■ Exercise aim:
Write out exactly the lines from the one containing "The width and height of the screenshot is (2546, 1246)." through the last line of the records below, including both.

■ Provided data:
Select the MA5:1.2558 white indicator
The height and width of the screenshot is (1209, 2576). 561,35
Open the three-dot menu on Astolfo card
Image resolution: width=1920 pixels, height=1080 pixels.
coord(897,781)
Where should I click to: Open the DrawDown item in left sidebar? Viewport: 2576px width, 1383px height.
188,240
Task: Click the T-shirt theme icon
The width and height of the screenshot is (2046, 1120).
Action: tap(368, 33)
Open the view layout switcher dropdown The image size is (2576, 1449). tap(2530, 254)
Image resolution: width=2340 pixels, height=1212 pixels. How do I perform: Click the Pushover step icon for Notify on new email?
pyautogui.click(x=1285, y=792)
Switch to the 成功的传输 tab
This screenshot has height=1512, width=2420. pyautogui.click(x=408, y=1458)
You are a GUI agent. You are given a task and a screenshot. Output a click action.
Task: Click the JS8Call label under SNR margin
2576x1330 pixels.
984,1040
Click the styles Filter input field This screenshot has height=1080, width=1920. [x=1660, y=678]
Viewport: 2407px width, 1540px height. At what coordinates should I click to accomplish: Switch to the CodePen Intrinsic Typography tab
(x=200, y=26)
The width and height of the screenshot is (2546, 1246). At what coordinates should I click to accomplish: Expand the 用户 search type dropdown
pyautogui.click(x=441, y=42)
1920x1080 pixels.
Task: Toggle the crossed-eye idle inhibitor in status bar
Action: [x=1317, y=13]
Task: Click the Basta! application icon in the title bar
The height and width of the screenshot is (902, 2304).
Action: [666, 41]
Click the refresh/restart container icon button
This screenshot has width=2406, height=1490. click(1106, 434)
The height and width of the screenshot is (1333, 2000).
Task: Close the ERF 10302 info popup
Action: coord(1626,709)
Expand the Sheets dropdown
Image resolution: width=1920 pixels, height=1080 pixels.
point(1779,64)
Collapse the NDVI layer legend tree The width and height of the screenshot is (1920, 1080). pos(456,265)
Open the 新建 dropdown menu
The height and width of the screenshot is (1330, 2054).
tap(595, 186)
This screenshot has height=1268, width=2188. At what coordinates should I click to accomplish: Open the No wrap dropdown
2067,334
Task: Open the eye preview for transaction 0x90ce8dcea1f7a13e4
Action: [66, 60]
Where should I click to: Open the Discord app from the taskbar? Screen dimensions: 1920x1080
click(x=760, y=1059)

■ Solution to the problem:
The width and height of the screenshot is (2546, 1246). At what coordinates should I click to accomplish: Expand the 用户 search type dropdown
pyautogui.click(x=441, y=42)
1920x1080 pixels.
Task: Toggle the crossed-eye idle inhibitor in status bar
Action: [x=1317, y=13]
Task: Click the Basta! application icon in the title bar
The height and width of the screenshot is (902, 2304).
Action: [666, 41]
Click the refresh/restart container icon button
This screenshot has width=2406, height=1490. click(1106, 434)
The height and width of the screenshot is (1333, 2000).
Task: Close the ERF 10302 info popup
Action: coord(1626,709)
Expand the Sheets dropdown
Image resolution: width=1920 pixels, height=1080 pixels.
point(1779,64)
Collapse the NDVI layer legend tree The width and height of the screenshot is (1920, 1080). pos(456,265)
Open the 新建 dropdown menu
The height and width of the screenshot is (1330, 2054).
tap(595, 186)
This screenshot has height=1268, width=2188. At what coordinates should I click to accomplish: Open the No wrap dropdown
2067,334
Task: Open the eye preview for transaction 0x90ce8dcea1f7a13e4
Action: [66, 60]
Where should I click to: Open the Discord app from the taskbar? Screen dimensions: 1920x1080
click(x=760, y=1059)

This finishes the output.